Summary: Jesus set an example and challenged us with the idea that we must die to live and we must lose our life to save it.
The Paradox of the Cross
Today, we will begin a series of messages concerning a topic that is absolutely critical to our faith. It is a topic that is sometimes a source of confusion and disbelief as well as comfort and inspiration. To some this topic is no big deal while there are others who go too far in the opposite direction. They can easily neglect other tenets of faith because of the elevated importance they give to this topic. Surprisingly, it is popular—in a relative sort of way—with non-believers as well as believers.
Actually, what we will be dealing with is more a symbol than a topic. This symbol is present here this morning and there is perhaps an 80% chance that in one form or another you will see it somewhere else today. However, because its appearance is so commonplace, it is easily overlooked as anything important, let alone sacred.
This symbol has taken many forms over the years. And in different ages, there have been those who have used it to give unjust credence to their immoral and illegal actions. It was a symbol of misguided zeal in the dark ages. A sign of perverse arrogance since the 1930s and ‘40s and a blasphemous symbol of racial injustice in the history of our own country.
Our topic for the next few weeks will be THE CROSS!
By a show of hands, is there anyone this morning who is wearing a piece of jewelry with a cross on it? Look around when you are out and about. You may be surprised at the number of different places you will see a cross. Certainly on churches and other religious items, but also around the necks of those who have no relationship with Christ. You will see it in homes and even businesses of the saved and unsaved alike. You will see it hanging from rear-view mirrors. In fact, you will see it so much that you may conclude it is viewed more like a good luck charm than the sacred symbol that it is.
Obviously, the cross is a symbol of the death of Jesus. The act that made it possible for our sins to be forgiven and for us to have a restored relationship with God. There are many ideas connected to the cross in Scripture. That’s what we will look at over the next few weeks. Today, we will consider THE PARADOX OF THE CROSS.
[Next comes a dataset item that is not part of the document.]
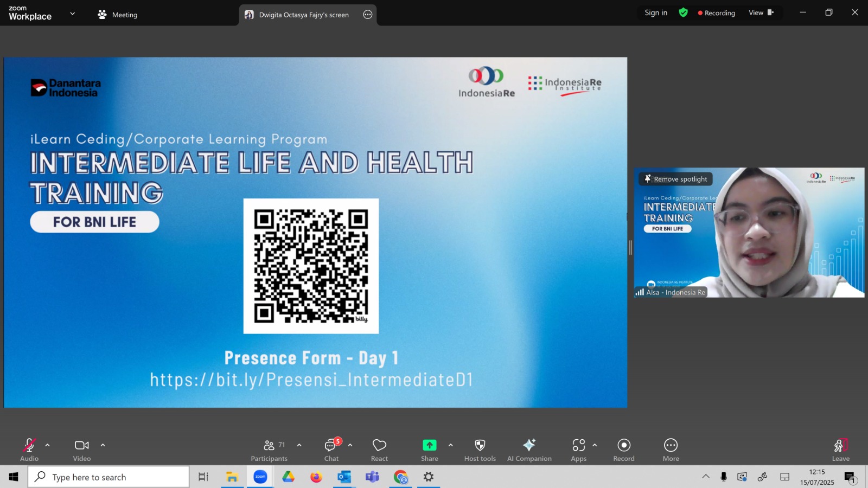Open Host tools shield icon
Image resolution: width=868 pixels, height=488 pixels.
pyautogui.click(x=480, y=450)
III. Text—Matthew 16:24-26
“Then Jesus said to his disciples, ‘If anyone would come after me, he must deny himself and take up his cross and follow me. For whoever wants to save his life will lose it, but whoever loses his life for me will find it. What good will it be for a man if he gains the whole world, yet forfeits his soul? Or what can a man give in exchange for his soul?”
V. The Paradox of the Cross
A. Definition of Paradox—a seemingly contradictory statement that expresses a possible truth
B. Examples of paradox
1. Love hurts
2. Money is worthless
3. Less is more
4. You have to spend money to make money
5. A paradox is sometimes closely related to an oxymoron
a. a word, statement or phrase that is seemingly contradictory
(1) Almost exactly
(2) Authentic replica
(3) Clean fill dirt
(4) Cold sweat
(5) Freezer burn
(6) Friendly fire
(7) Hard water
(8) Jumbo shrimp
(9) Liquid gas
(10) Near miss
(11) Pretty ugly
(12) Same difference
6. REMINDER: A paradox is a seemingly contradictory statement that expresses a possible truth. With that in mind, let’s look at…
C. The Meaning of the cross in Jesus’ time
1. The cross was an instrument of public torture and death reserved for the worst offenders of the law.
2. Before being bound to the cross with ropes, nails or both, the offender would undergo preparatory punishment—often a beating that could cause death on its own.
3. The Romans would then have the individual carry their own cross to the place of execution.
4. After the cross was raised in its public position, death rarely took place within 36 hours. That means an individual was left to suffer..
b. The elements
5. If death did not take place soon enough, the legs would be broken so as to prevent the criminal from pushing up to get a breath.
6. D.G Burke writes in THE INTERNATIONAL STANDARD BIBLE ENCYCLOPEDIA, “Conventional and widespread use of the cross as a common Christian symbol makes it difficult for contemporary readers to sense the harsh reality that underlies this [act. However]…any audience in the Greek-speaking world would have known immediately that…Christ had suffered an especially agonizing and humiliating death.”